Farming Methods That Thrive in a Decarbonized World

by Arturo Herrera on September 30, 2019

Wednesday, October 30, 2019 – 1:15 to 2:45 PM EDT

Farming Methods That Thrive in a Decarbonized World from Security & Sustainability Forum on Vimeo.

Technology is transforming nearly every aspect of our modern lives, and farming is no exception. The produce on your table tonight will have gotten there faster, fresher and more cost-effectively thanks to leading-edge technology in agriculture. However, farmers and farming face great threats including the production uncertainty of a changing climate and ecosystem impacts on the health of soils.
Agriculture research and the application of technology will become increasingly computerized in the decades ahead. Moisture sensors, drones, smart irrigation, terrain contour mapping, self-driving and GPS enabled tractors, advances in ecosystem services, and better soil management can help farmers produce food more sustainably.
Join LightWorks at ASU and SSF as we explore the latest research and advancements in agriculture methods. The panel will consider the benefits of rotational grazing and other soil management strategies to help farmers become more sustainable and resilient to changes in weather and ecosystem conditions. These advances are protecting jobs, creating new business opportunities, and improving the health of the planet.

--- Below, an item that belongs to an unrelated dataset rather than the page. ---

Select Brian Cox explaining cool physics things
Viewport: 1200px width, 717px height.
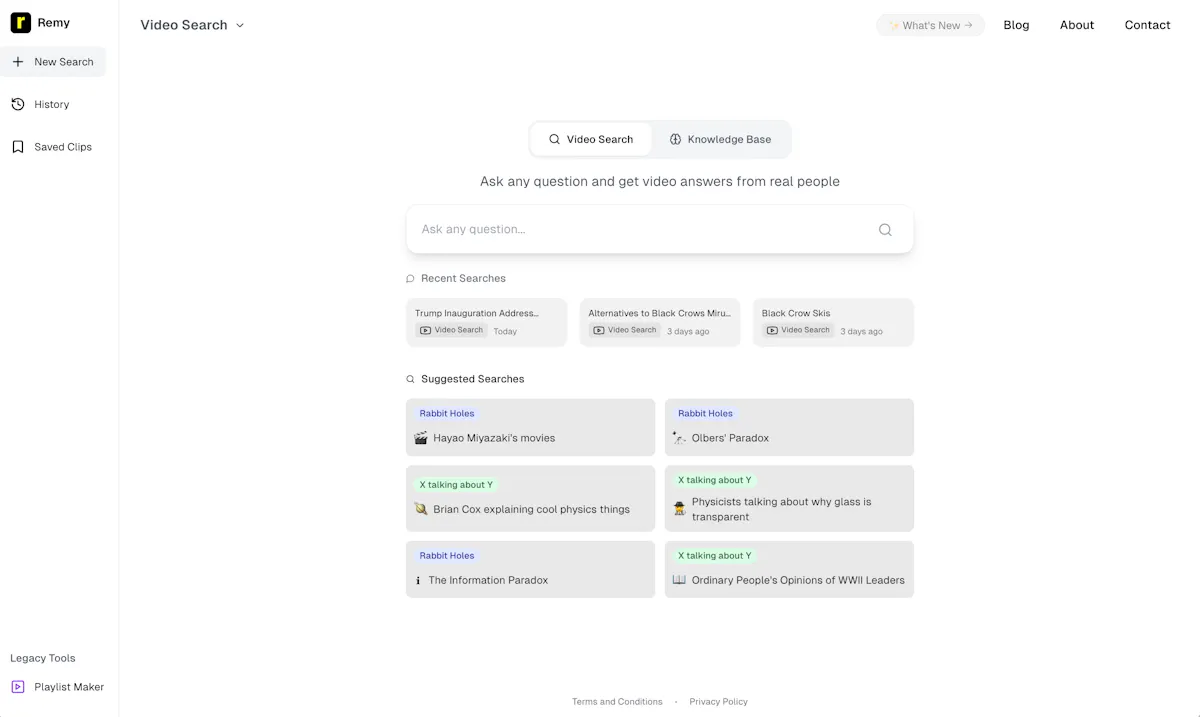pos(530,498)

Peter Byck is a professor of practice at Arizona State University, in both the School of Sustainability and the Cronkite School of Journalism. He is the director, producer and writer of Carbon Nation. Byck is currently in production for Carbon Nation 2.0 – an on-going series of short films produced in collaboration with ASU. He is also working with scientists and ranchers on soil health & soil carbon storage research via regenerative grazing – the focus of the film Soil Carbon Cowboys, and many more short films:
Byck’s public speaking engagements highlight his most unique discovery during the 10 years since starting carbon nation: liberals and conservatives in the U.S. are not polarized, as the popular press presents. And in the realm of energy and soil health, he’s realized that if the subject of climate change is tabled, there is vast agreement on how the country should approach our use of energy and agriculture: people are chomping at the bit for clean energy, energy efficiency, smart land use & healthy food. A large portion of Americans are willing to make sacrifices to get us to a low carbon economy – they’re just waiting for someone to lead. And, regarding soil health, people trust nature – no matter their political affiliation.
Debbie Reed has been selected to guide the new ESM Consortium as its Executive Director. Debbie has been working on this project and its activities since its inception. She has focused on GHG mitigation and ecosystem services from the agricultural sector since 1997, having worked at the White House Council on Environmental Quality as the Director of Legislative Affairs and Agricultural Policy; and in the U.S. Senate as a Senior Staff on natural resource and agricultural issues for U.S. Senator Robert Kerrey of Nebraska. Prior to that she held numerous leadership positions at the U.S. Department of Agriculture, including special assistant to the Deputy Under Secretary for Research, Education and Economics (REE), and special assistant to the Administrator of the Agricultural Research Service (ARS). Her work at USDA included serving on multiple bi-national commissions on agricultural science and technology; and as the USDA Executive Secretariat for the US Dietary Guidelines for Americans. She has graduate and undergraduate degrees in human nutrition/dietetics, chemistry, and communications.

J. Rene Villalobos is an associate professor in the School of Computing, Informatics, and Decision Systems Engineering at Arizona State University. His research interests are in the areas of logistics, automated quality systems, manufacturing systems and applied operations research. Sponsors of Villalobos research include the National Science Foundation, Texas Advanced Technology Program, the Arizona Dept. of Transportation, U.S. Army and private industry.
Dorn Cox is a founding member of the Farm Hack community, the executive director for GreenStart, and a farmer working a 250-acre a multigenerational family farm with my wife, Sarah, and two boys. My participatory research focuses on collaborative open source research and development for regenerative agricultural systems.
I am a co-founder of the FarmOS software platform and have developed and shared systems for small-scale grain and oil seeds processing, biofuel production, and no-till and low-till equipment and cover crop systems to increase carbon capture and soil health.
I am also a founding member of the New England Farmers Union, the Great Bay Grain Cooperative, and the Oyster River Biofuel Initiative. I am an active member of Soil Renaissance as a member of the Measurement Committee. I serve as a county supervisor and vice-chair of the Strafford County Conservation District. Currently, I am vice president of the New Hampshire Association of Conservation Districts. I have a Bachelor of Science degree from Cornell University and a PhD from the University of New Hampshire in Natural Resources and Earth Systems Science.